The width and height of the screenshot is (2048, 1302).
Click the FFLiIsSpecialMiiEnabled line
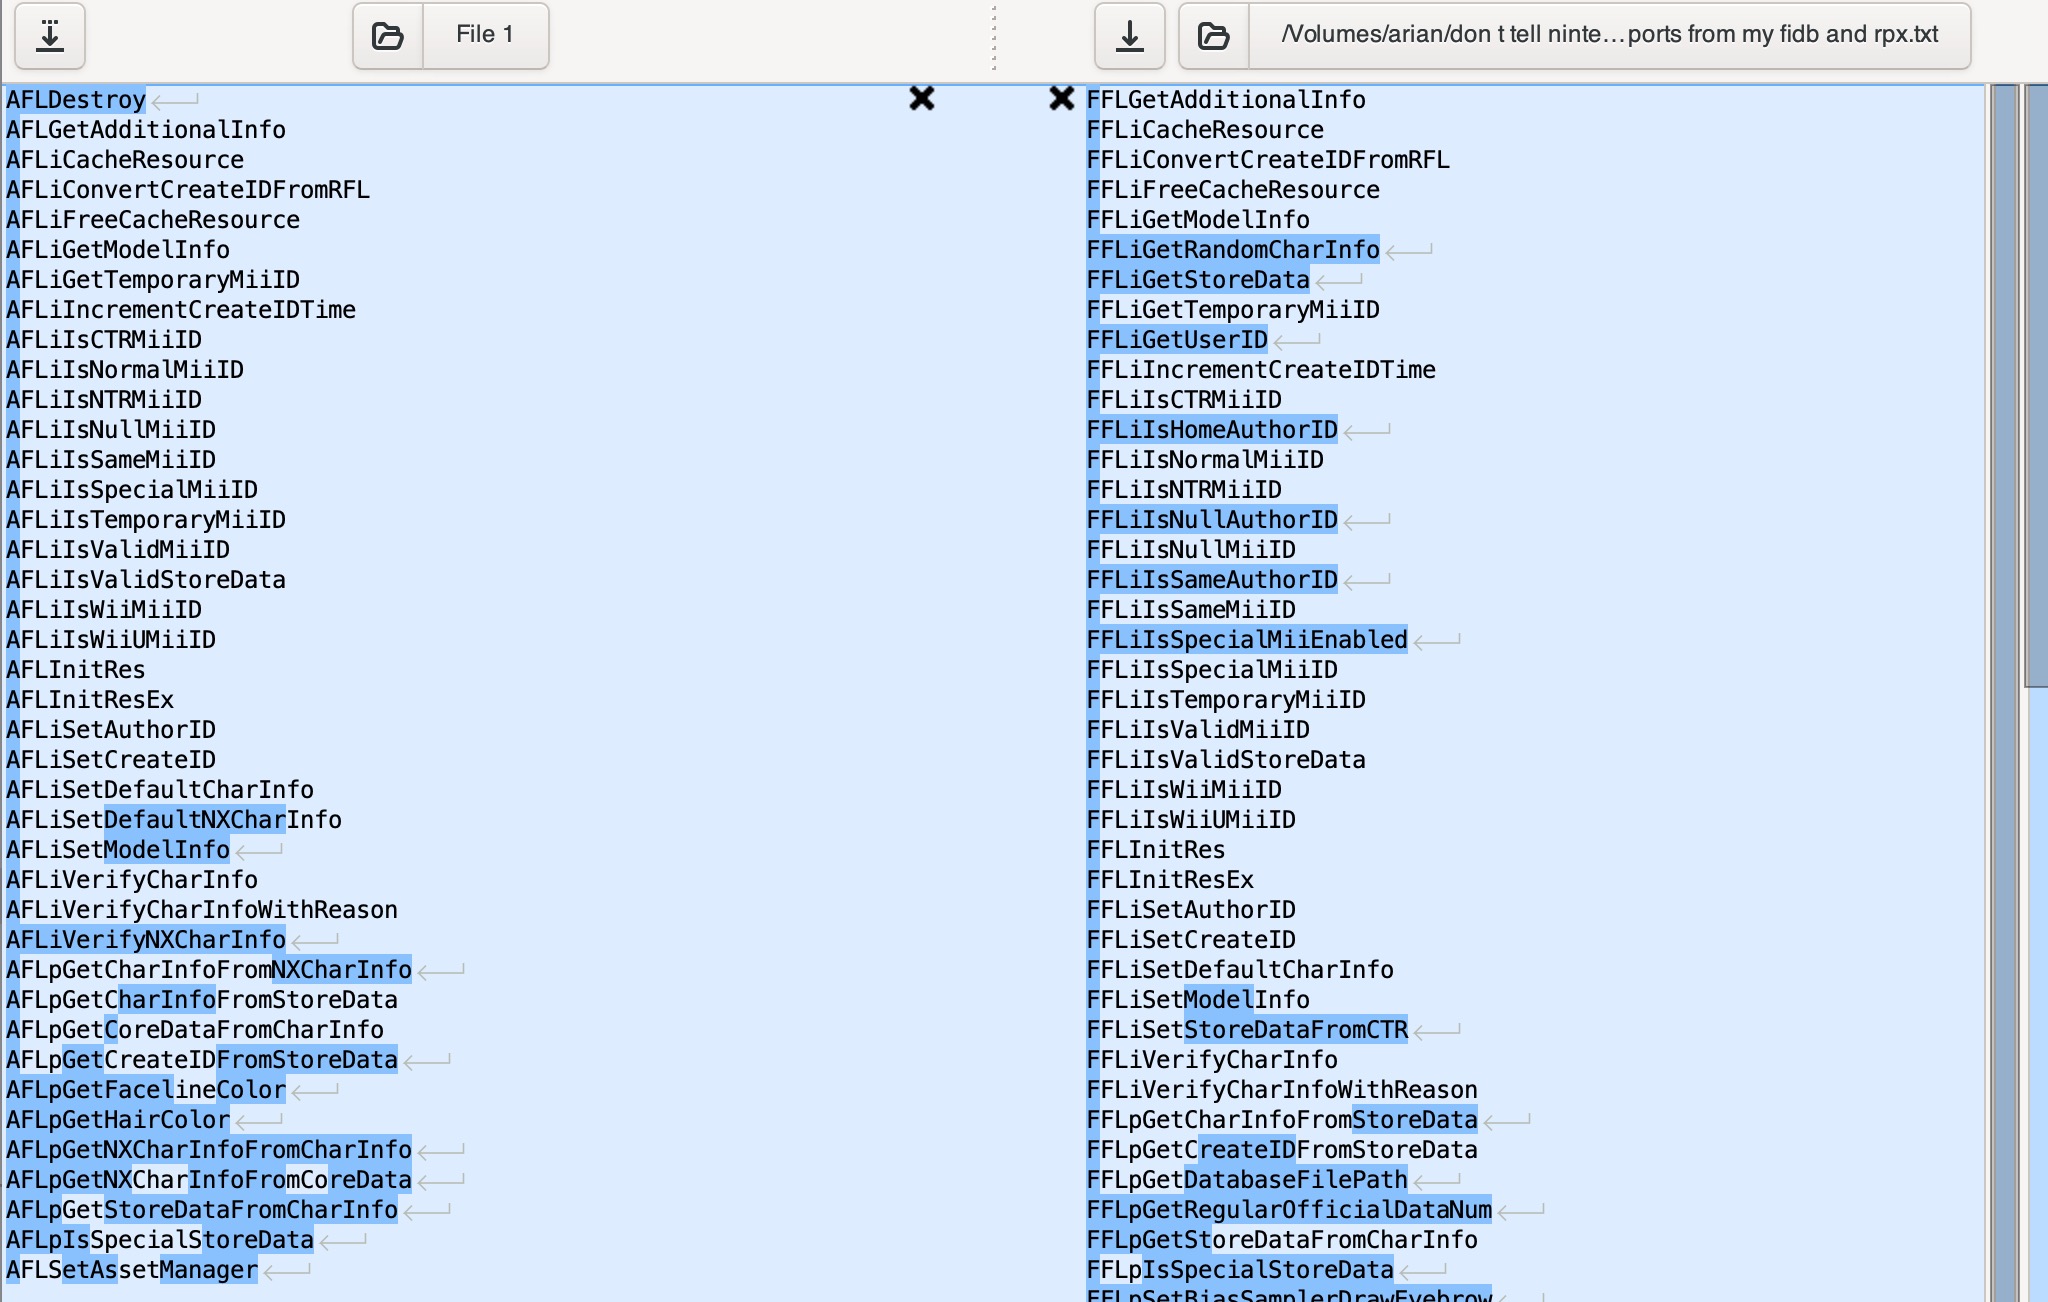1247,640
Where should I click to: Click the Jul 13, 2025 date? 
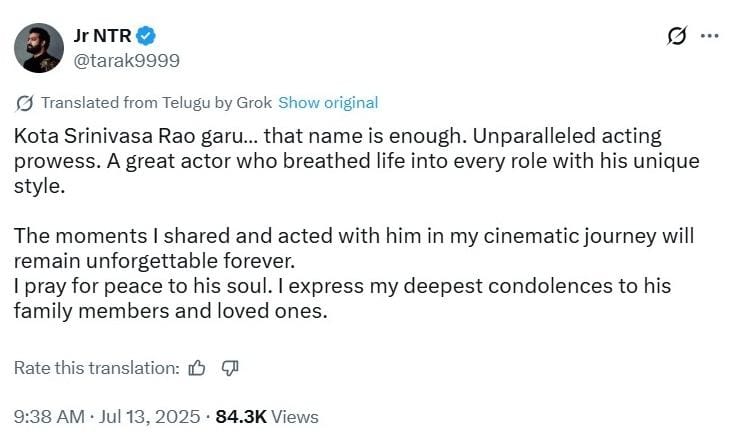149,417
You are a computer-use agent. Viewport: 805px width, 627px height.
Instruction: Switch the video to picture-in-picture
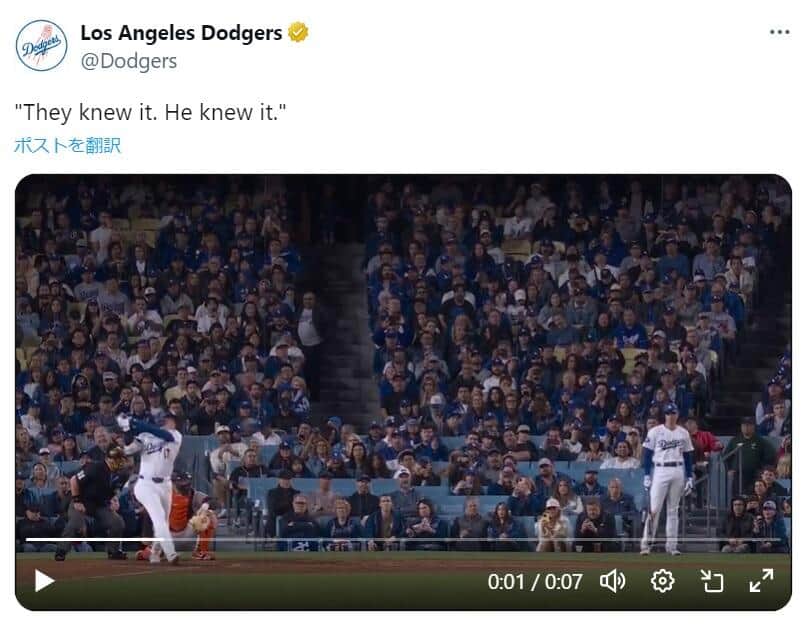(x=711, y=580)
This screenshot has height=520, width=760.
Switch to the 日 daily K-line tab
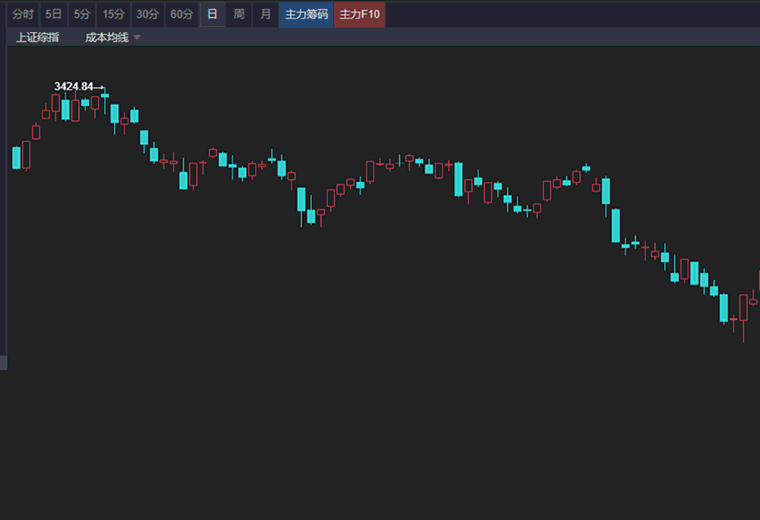tap(212, 15)
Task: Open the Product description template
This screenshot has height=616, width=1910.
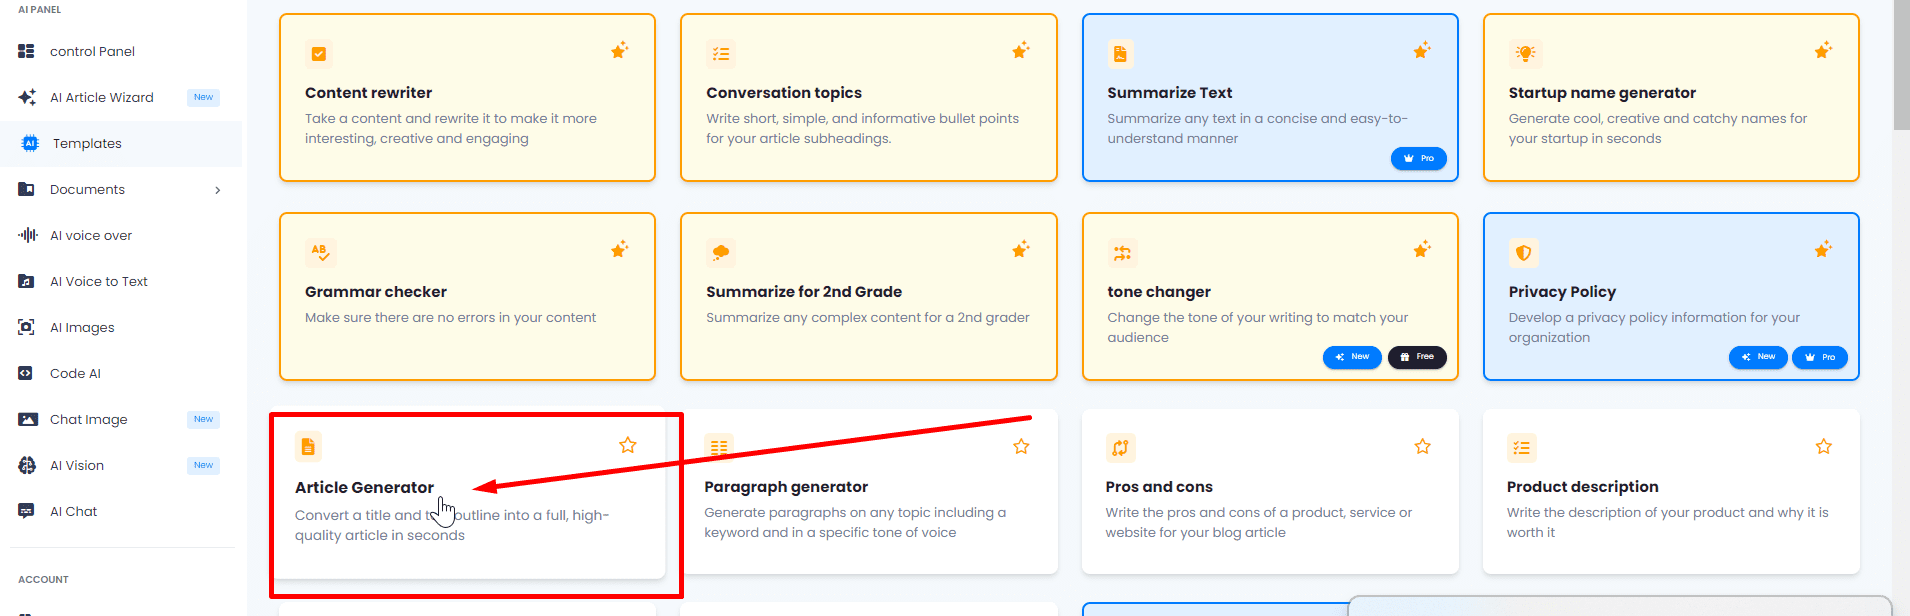Action: click(x=1582, y=487)
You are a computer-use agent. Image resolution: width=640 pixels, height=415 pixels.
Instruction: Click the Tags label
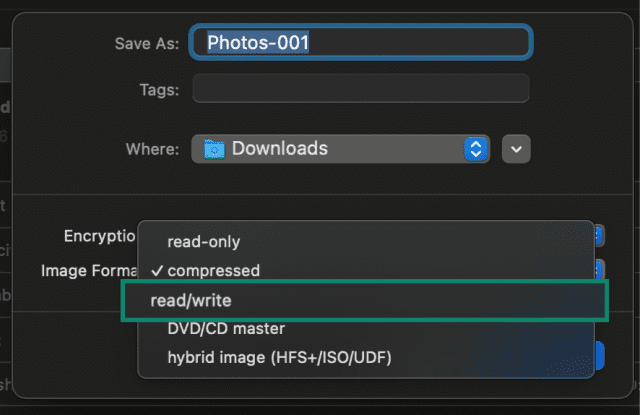point(159,90)
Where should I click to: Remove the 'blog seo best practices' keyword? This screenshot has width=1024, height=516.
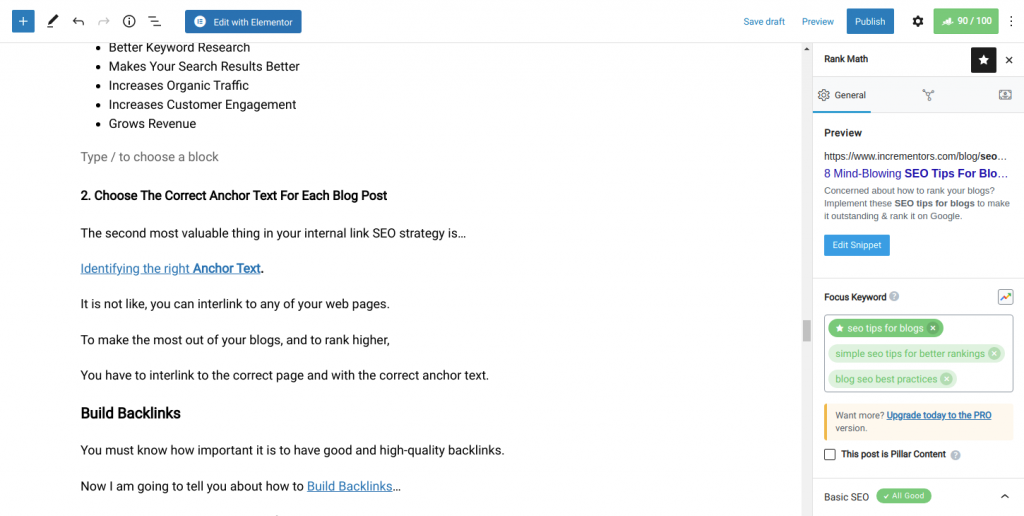pyautogui.click(x=946, y=379)
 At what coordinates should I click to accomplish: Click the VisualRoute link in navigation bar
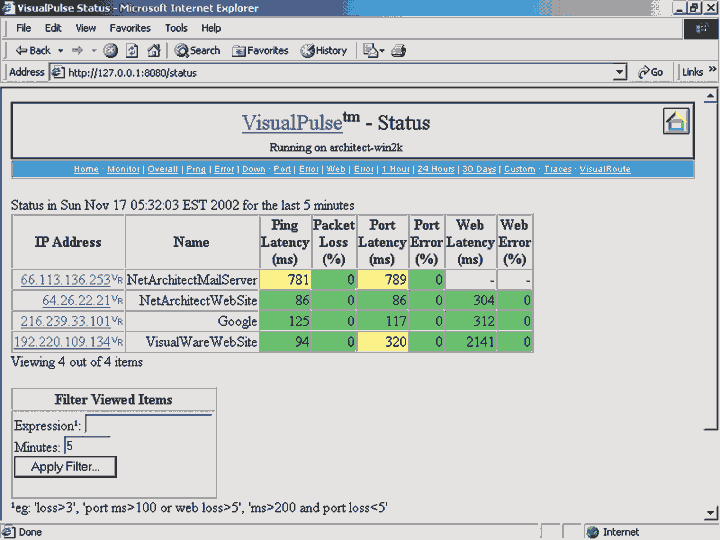click(605, 169)
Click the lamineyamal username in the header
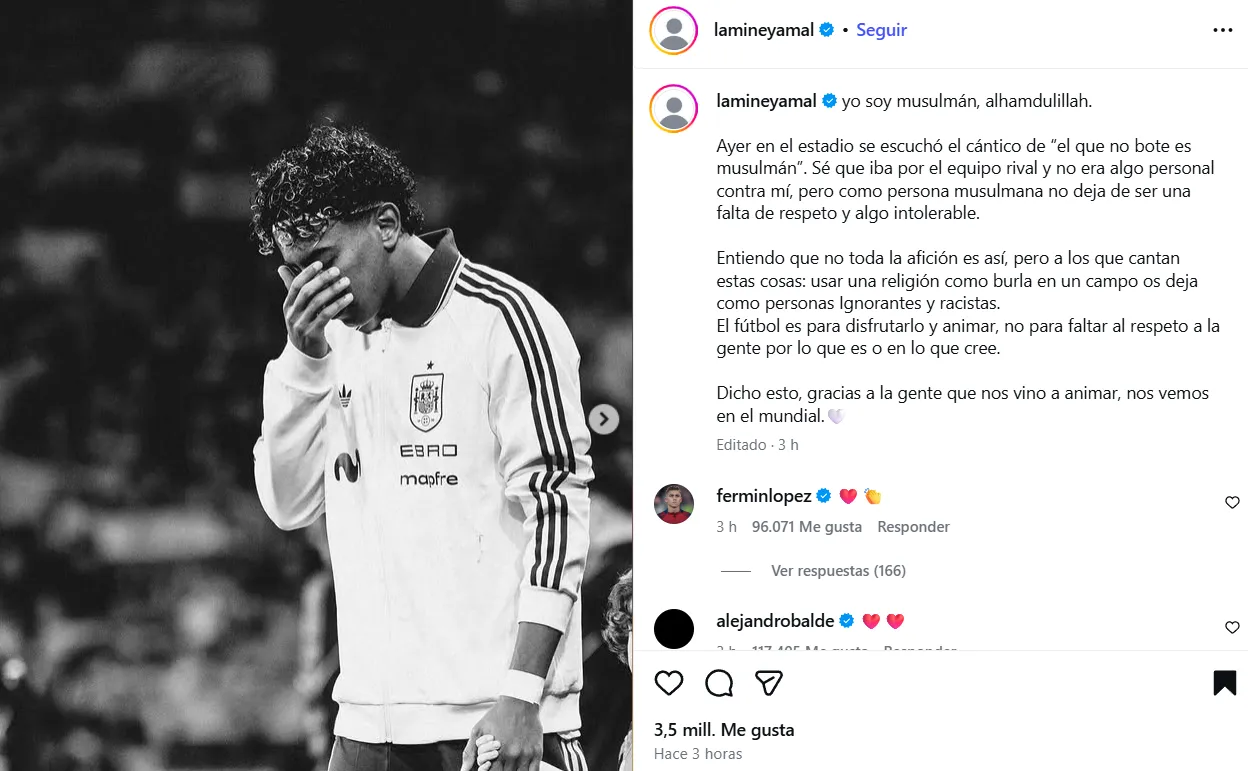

■ Goal of the exercise ■
Update every one of the entries above by replacing "Instruction" with "Directive" throughout and leaving all other wording unchanged. Omit the pictures from your answer.

■ Reply to the exercise ■
The width and height of the screenshot is (2048, 1302).
Click the FFLiIsSpecialMiiEnabled line
1247,640
Where should I click to: Click the Jul 13, 2025 date? 
149,417
You are a computer-use agent. Viewport: 805px width, 627px height.
Directive: Switch the video to picture-in-picture
(x=711, y=580)
This screenshot has height=520, width=760.
Switch to the 日 daily K-line tab
tap(212, 15)
Task: Open the Product description template
This screenshot has height=616, width=1910.
Action: click(x=1582, y=487)
You are a computer-use agent. Image resolution: width=640 pixels, height=415 pixels.
Directive: Click the Tags label
point(159,90)
Where should I click to: Remove the 'blog seo best practices' keyword? This screenshot has width=1024, height=516.
pyautogui.click(x=946, y=379)
 At what coordinates should I click to accomplish: Click the VisualRoute link in navigation bar
click(605, 169)
Click the lamineyamal username in the header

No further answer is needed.